Remember a couple years ago when the Department of Homeland Security considered Lawrence Livermore National Laboratory's Site 300 as a possible location for a lab studying deadly diseases?
The lab the Tracy City Council voted not to support has found a home, in Manhattan, Kansas.
The facility will research "livestock diseases and some of the world's most dangerous biological threats," according to The Associated Press report.
And my, are some Kansans happy.
Republican Sen. Pat Roberts gushed to AP: "With this new lab, Kansas will cement its reputation as the nation's leader in plant and animal health research and the biosciences. We will reap the benefits of a cutting-edge industry while protecting the nation's food supply and agricultural economy for years to come."

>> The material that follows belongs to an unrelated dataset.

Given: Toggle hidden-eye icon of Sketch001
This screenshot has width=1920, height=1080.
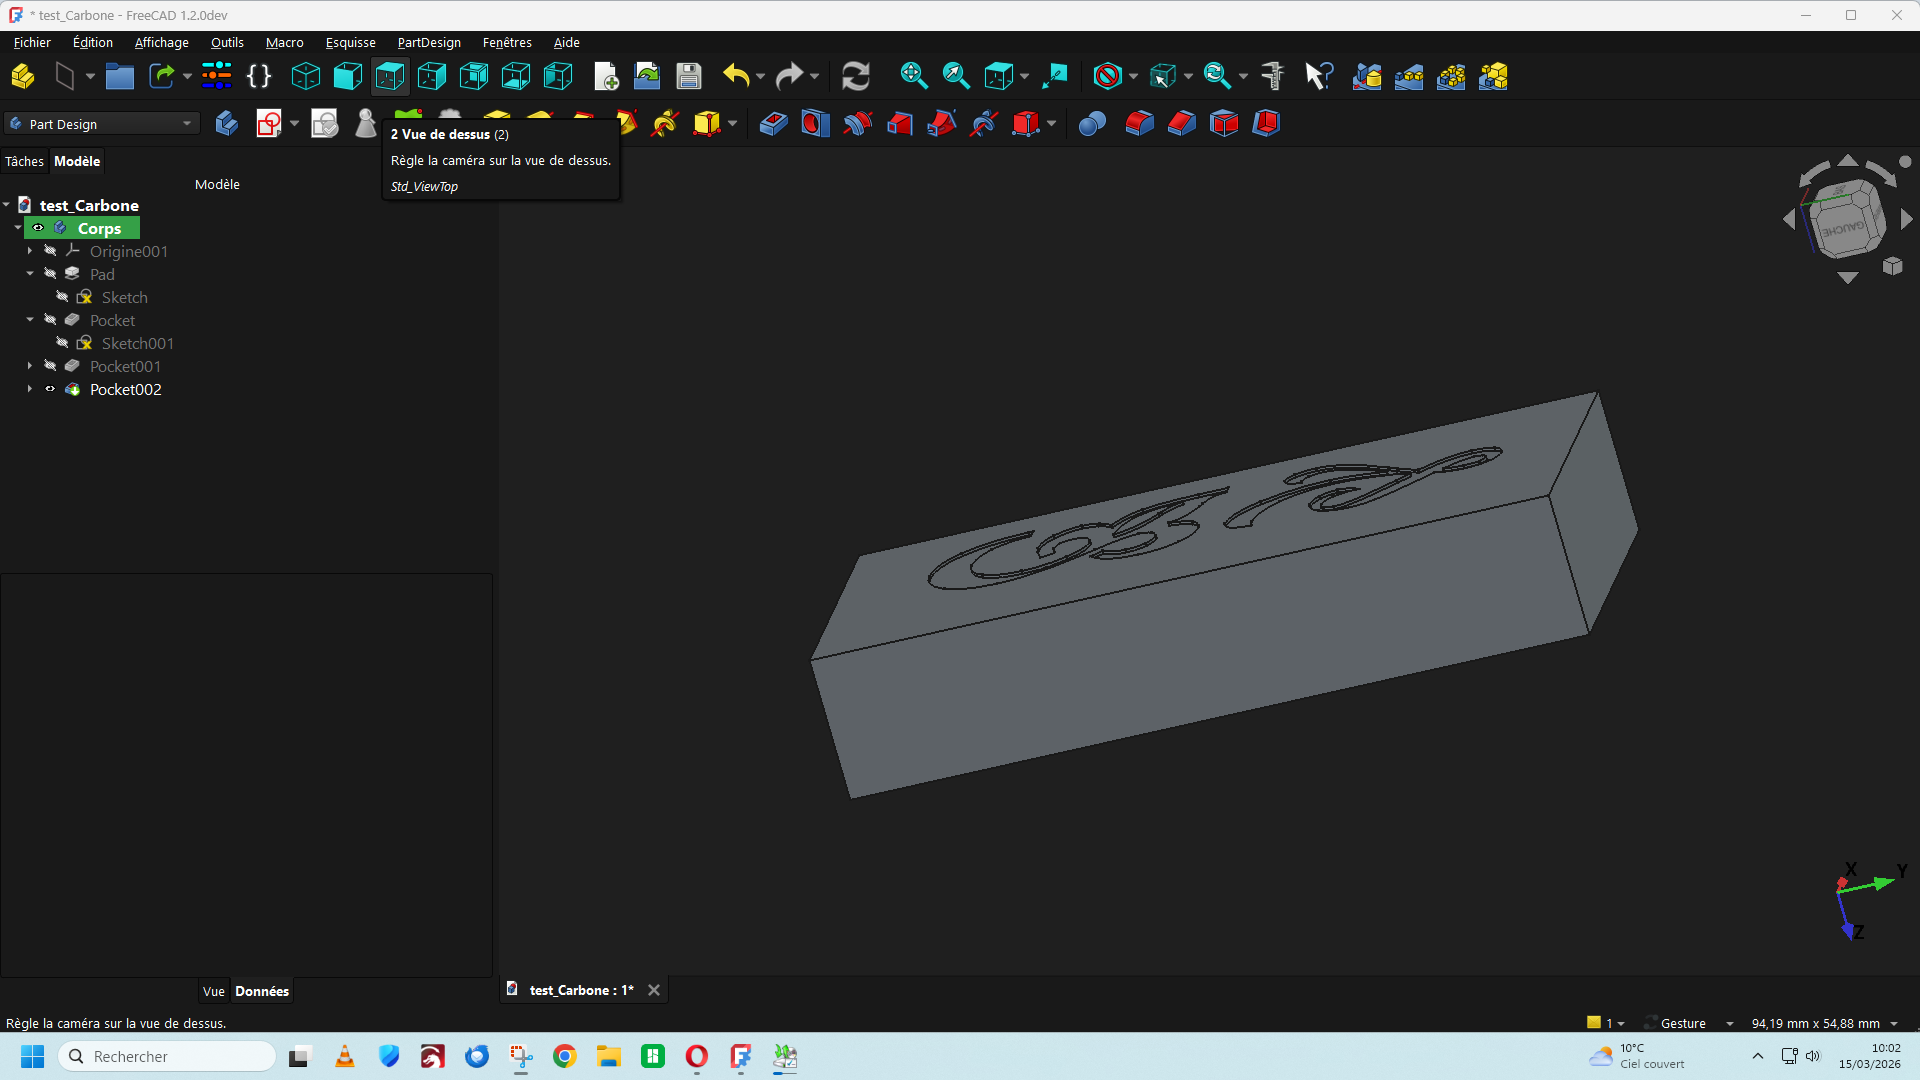Looking at the screenshot, I should click(x=62, y=344).

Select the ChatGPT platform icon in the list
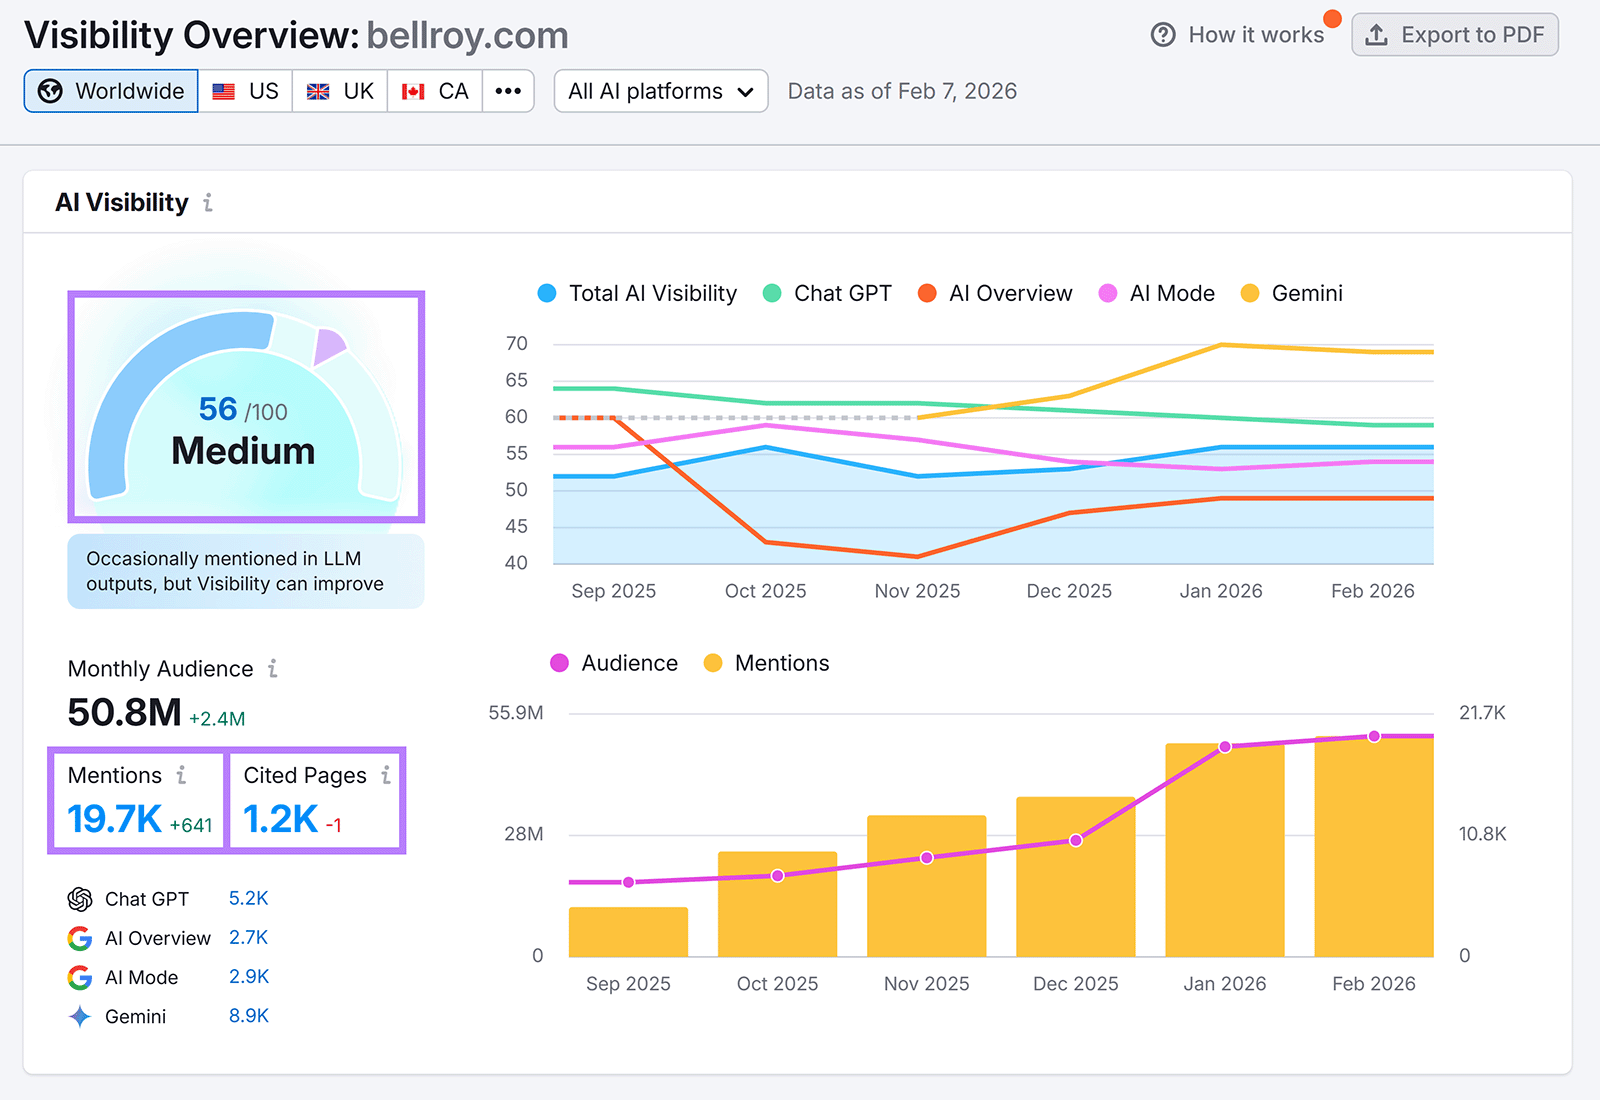tap(79, 898)
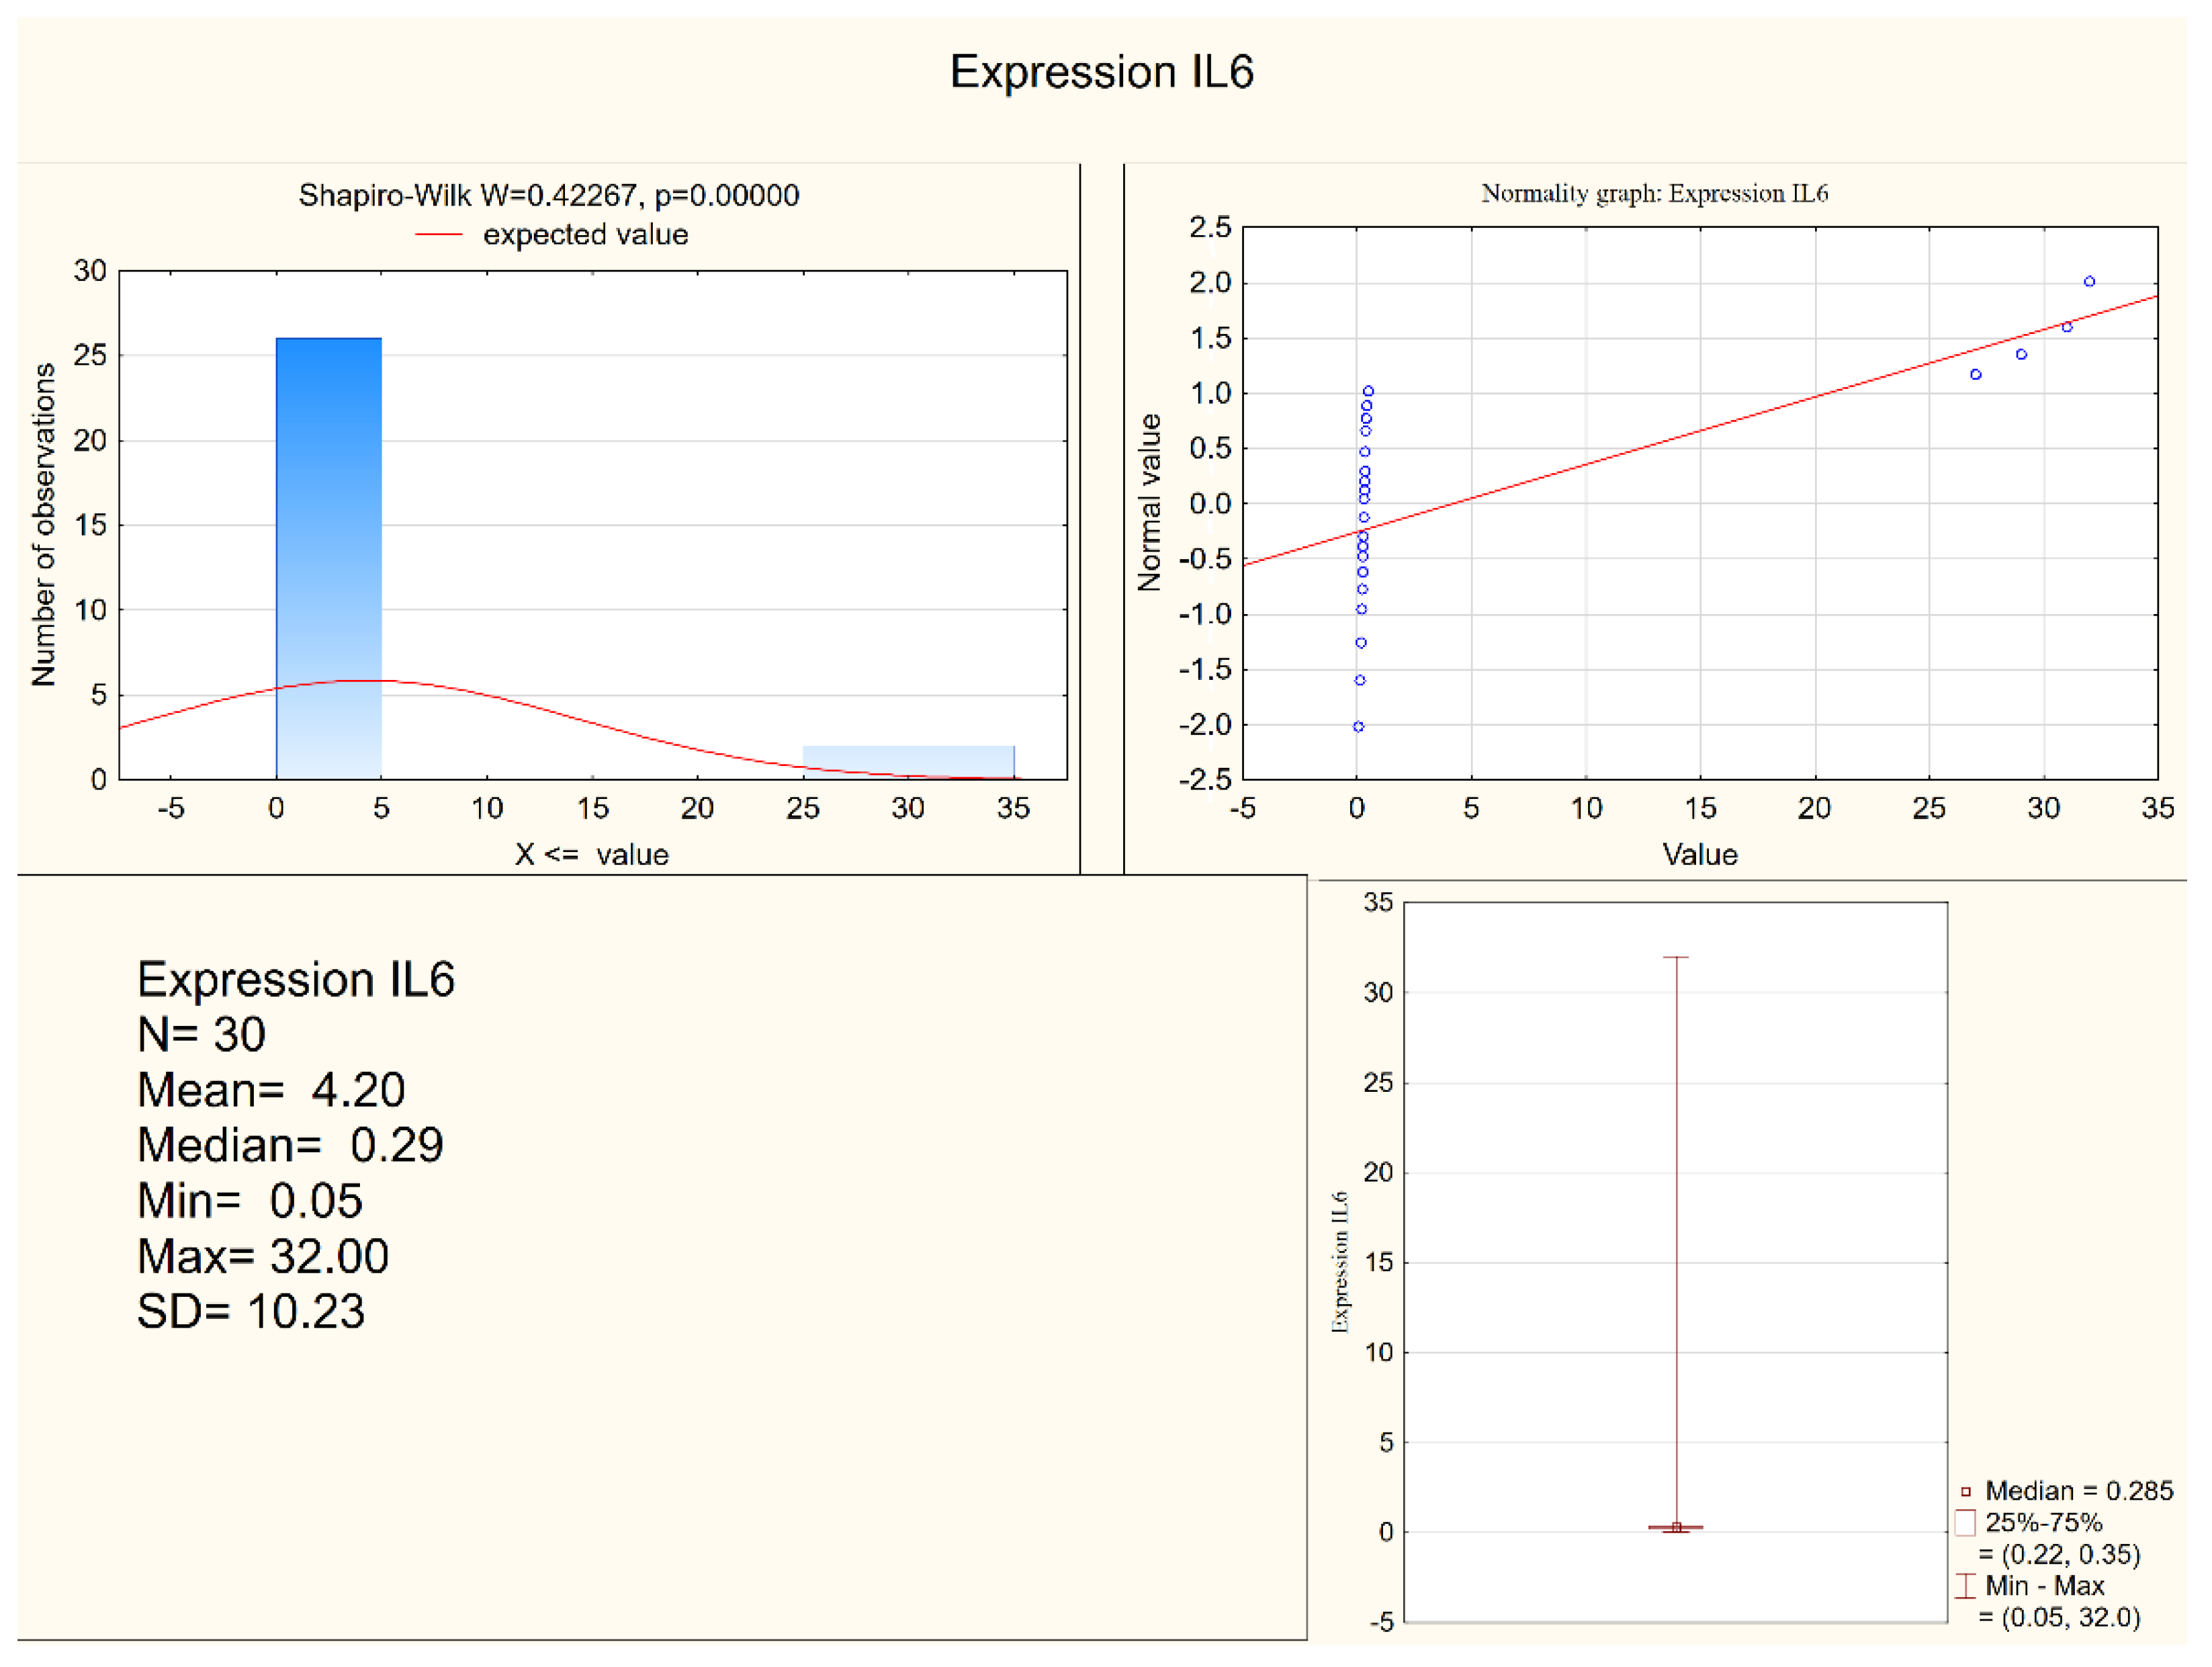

And my, are some other finalists for the lab's location not.
Last week, Texas Gov. Rick Perry called the selection process unfair because his state's legislators weren't in session in 2008 and unable to consider a financial package to augment the state's bid.
Mississippi Gov. Haley Barbour said last month when the initial recommendation was made that the process was flawed and that his state should have been awarded the project.
Tracy, of course, is happy too. The sentiments from big dawgs in Texas and Mississippi are in stark contrast to those of the Tracy City Council, which voted in 2007 to oppose the Tracy location when the Livermore lab was still in the running.
At the time, I thought it made much more sense to research germs at Site 300 (especially those that could help fight agricultural pestilence in an agricultural region) than another lab plan to increase outdoor bomb testing that involved sending depleted uranium and tritium into Tracy's airspace (a plan I extensively criticized).
Turns out there were plenty of people willing to accept the risk associated with the lab and roll out the welcome mat. The leadership in Kansas certainly seems upbeat, and, as I noted in October 2007, folks in Tracy got what they wanted.